---------- Information shown
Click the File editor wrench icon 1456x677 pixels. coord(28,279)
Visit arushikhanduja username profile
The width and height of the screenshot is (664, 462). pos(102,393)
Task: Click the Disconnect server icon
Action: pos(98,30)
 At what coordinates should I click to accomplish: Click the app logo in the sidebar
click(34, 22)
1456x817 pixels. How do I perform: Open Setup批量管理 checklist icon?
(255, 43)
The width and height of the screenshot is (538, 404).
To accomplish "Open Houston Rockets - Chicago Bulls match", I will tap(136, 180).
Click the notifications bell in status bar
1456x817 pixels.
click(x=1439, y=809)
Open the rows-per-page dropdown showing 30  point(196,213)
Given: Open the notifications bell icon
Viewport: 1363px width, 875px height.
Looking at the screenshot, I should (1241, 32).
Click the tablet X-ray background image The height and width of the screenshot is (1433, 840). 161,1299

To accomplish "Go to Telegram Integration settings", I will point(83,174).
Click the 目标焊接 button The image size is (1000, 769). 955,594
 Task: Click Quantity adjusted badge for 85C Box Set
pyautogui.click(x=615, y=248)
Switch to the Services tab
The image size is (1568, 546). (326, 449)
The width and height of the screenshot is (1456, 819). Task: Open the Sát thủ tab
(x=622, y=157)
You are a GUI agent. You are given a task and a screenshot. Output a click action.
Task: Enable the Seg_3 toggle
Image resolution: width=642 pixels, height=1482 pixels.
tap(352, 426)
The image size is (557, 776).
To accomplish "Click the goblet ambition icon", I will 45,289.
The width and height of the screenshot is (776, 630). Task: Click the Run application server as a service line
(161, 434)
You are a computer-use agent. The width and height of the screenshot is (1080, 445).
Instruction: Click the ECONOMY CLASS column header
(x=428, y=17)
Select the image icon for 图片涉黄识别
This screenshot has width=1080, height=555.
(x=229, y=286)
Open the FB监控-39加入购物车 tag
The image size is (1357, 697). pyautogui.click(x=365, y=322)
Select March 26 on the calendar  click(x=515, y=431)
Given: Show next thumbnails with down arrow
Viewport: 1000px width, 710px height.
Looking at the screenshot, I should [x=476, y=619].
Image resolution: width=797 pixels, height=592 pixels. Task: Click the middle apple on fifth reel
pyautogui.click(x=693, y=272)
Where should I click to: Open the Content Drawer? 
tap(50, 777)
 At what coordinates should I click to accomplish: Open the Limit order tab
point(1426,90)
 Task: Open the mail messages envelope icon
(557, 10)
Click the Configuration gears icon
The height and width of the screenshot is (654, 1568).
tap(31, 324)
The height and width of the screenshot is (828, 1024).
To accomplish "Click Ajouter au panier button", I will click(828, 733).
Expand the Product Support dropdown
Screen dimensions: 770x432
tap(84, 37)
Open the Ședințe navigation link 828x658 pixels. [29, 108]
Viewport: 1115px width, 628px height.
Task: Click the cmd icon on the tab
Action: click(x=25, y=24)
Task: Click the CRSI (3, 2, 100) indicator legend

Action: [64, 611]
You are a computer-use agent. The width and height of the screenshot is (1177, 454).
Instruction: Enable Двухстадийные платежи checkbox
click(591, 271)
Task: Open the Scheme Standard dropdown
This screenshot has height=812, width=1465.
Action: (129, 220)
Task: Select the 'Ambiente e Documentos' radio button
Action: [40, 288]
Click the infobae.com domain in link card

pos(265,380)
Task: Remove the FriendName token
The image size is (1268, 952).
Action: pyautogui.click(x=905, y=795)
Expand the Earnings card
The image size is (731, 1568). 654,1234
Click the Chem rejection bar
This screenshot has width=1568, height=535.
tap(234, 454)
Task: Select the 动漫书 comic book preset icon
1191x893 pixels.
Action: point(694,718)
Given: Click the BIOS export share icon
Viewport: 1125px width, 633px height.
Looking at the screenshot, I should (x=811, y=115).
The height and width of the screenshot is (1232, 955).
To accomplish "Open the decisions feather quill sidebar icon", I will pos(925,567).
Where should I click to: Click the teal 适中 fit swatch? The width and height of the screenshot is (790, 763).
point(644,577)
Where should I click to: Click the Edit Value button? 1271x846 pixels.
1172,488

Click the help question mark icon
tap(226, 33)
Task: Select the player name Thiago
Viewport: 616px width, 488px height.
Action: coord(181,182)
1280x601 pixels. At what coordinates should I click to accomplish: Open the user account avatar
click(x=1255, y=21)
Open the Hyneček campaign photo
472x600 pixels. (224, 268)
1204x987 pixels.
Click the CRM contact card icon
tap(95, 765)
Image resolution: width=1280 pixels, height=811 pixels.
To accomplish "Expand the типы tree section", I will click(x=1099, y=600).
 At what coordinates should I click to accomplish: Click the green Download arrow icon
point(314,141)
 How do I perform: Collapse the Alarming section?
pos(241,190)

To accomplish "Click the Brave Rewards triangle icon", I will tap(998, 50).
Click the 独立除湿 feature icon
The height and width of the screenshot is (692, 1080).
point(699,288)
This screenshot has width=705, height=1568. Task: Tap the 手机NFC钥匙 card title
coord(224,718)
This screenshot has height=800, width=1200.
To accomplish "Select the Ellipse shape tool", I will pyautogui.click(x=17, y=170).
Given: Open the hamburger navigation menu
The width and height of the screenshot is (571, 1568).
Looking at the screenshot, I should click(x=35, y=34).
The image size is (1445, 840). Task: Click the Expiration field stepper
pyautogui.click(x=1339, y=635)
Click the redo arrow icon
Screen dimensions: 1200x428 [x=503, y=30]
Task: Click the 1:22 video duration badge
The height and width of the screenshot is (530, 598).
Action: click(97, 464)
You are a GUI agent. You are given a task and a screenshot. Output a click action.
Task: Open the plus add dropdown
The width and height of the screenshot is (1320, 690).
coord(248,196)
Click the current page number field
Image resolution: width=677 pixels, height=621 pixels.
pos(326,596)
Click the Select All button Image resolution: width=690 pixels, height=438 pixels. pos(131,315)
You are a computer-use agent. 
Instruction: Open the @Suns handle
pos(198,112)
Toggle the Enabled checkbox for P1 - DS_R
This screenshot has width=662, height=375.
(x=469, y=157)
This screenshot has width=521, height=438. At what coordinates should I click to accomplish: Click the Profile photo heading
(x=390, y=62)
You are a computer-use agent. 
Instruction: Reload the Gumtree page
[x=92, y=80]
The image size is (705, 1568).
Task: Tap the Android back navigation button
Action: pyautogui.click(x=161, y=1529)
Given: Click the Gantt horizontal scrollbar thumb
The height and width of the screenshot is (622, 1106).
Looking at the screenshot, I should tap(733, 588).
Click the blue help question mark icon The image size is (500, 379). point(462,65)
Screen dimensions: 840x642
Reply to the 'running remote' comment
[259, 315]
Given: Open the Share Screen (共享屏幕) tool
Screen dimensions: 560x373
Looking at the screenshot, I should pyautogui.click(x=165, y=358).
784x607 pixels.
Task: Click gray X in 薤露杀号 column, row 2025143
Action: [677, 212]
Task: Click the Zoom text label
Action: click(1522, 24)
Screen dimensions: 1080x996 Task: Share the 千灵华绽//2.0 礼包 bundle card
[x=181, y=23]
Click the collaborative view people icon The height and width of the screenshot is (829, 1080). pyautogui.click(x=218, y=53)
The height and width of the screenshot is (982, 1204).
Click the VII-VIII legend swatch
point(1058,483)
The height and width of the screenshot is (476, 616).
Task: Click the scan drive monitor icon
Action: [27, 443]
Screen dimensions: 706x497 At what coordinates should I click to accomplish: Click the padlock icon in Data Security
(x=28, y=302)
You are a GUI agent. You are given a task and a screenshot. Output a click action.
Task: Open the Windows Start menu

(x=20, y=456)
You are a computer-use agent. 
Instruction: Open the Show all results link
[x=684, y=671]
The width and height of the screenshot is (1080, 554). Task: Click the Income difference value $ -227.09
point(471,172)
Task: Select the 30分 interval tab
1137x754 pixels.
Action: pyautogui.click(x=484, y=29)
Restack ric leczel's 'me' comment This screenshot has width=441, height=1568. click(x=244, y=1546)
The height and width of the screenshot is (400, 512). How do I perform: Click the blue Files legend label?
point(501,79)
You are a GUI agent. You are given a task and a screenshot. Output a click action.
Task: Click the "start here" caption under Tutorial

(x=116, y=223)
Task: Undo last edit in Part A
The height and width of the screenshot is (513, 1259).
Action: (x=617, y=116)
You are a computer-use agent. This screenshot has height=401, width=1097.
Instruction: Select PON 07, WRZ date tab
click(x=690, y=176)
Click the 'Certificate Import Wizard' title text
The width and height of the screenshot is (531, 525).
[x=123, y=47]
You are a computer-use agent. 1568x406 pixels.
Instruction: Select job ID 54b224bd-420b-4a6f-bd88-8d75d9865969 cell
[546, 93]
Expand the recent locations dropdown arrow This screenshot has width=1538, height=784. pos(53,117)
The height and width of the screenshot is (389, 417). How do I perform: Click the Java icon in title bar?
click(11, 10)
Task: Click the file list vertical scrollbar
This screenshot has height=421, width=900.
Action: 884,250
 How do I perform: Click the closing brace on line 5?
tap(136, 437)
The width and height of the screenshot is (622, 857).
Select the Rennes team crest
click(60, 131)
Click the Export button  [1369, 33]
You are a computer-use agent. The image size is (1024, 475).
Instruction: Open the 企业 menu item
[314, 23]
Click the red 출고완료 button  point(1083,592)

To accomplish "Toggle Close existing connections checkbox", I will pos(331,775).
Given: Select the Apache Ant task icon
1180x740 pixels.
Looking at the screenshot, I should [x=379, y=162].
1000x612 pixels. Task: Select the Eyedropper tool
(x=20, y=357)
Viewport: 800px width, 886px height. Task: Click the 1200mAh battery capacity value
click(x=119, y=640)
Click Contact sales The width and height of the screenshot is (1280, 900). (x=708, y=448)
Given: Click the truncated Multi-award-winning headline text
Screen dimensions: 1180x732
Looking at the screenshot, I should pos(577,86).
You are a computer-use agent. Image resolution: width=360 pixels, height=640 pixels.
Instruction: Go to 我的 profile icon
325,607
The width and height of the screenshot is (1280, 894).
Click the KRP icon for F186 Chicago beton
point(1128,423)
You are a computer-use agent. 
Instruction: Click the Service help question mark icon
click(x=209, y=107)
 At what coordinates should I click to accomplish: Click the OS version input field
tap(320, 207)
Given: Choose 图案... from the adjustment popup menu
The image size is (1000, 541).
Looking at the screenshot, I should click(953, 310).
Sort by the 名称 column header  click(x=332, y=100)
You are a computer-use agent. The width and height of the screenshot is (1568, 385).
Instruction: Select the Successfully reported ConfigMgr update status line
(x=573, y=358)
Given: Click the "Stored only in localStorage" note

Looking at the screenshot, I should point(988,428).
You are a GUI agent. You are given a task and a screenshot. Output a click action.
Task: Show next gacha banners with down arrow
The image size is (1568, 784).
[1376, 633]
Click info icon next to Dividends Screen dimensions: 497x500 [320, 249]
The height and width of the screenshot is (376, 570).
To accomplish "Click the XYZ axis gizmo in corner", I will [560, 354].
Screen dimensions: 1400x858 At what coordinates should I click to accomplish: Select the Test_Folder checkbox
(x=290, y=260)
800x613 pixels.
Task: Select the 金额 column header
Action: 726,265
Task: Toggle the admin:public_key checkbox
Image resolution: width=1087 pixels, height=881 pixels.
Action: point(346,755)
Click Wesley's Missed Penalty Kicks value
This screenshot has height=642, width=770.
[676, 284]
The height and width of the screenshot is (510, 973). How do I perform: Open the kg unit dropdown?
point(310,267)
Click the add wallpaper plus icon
--------------------
Given the records above, return exactly the lines starting at the line containing "Instruction: Open the @Suns handle" and ending at the line containing "The height and width of the screenshot is (982, 1204).", including both.

§ **Task solution**
Instruction: Open the @Suns handle
pos(198,112)
Toggle the Enabled checkbox for P1 - DS_R
This screenshot has width=662, height=375.
(x=469, y=157)
This screenshot has width=521, height=438. At what coordinates should I click to accomplish: Click the Profile photo heading
(x=390, y=62)
You are a computer-use agent. 
Instruction: Reload the Gumtree page
[x=92, y=80]
The image size is (705, 1568).
Task: Tap the Android back navigation button
Action: pyautogui.click(x=161, y=1529)
Given: Click the Gantt horizontal scrollbar thumb
The height and width of the screenshot is (622, 1106).
Looking at the screenshot, I should tap(733, 588).
Click the blue help question mark icon The image size is (500, 379). point(462,65)
Screen dimensions: 840x642
Reply to the 'running remote' comment
[259, 315]
Given: Open the Share Screen (共享屏幕) tool
Screen dimensions: 560x373
Looking at the screenshot, I should pyautogui.click(x=165, y=358).
784x607 pixels.
Task: Click gray X in 薤露杀号 column, row 2025143
Action: [677, 212]
Task: Click the Zoom text label
Action: click(1522, 24)
Screen dimensions: 1080x996 Task: Share the 千灵华绽//2.0 礼包 bundle card
[x=181, y=23]
Click the collaborative view people icon The height and width of the screenshot is (829, 1080). pyautogui.click(x=218, y=53)
The height and width of the screenshot is (982, 1204).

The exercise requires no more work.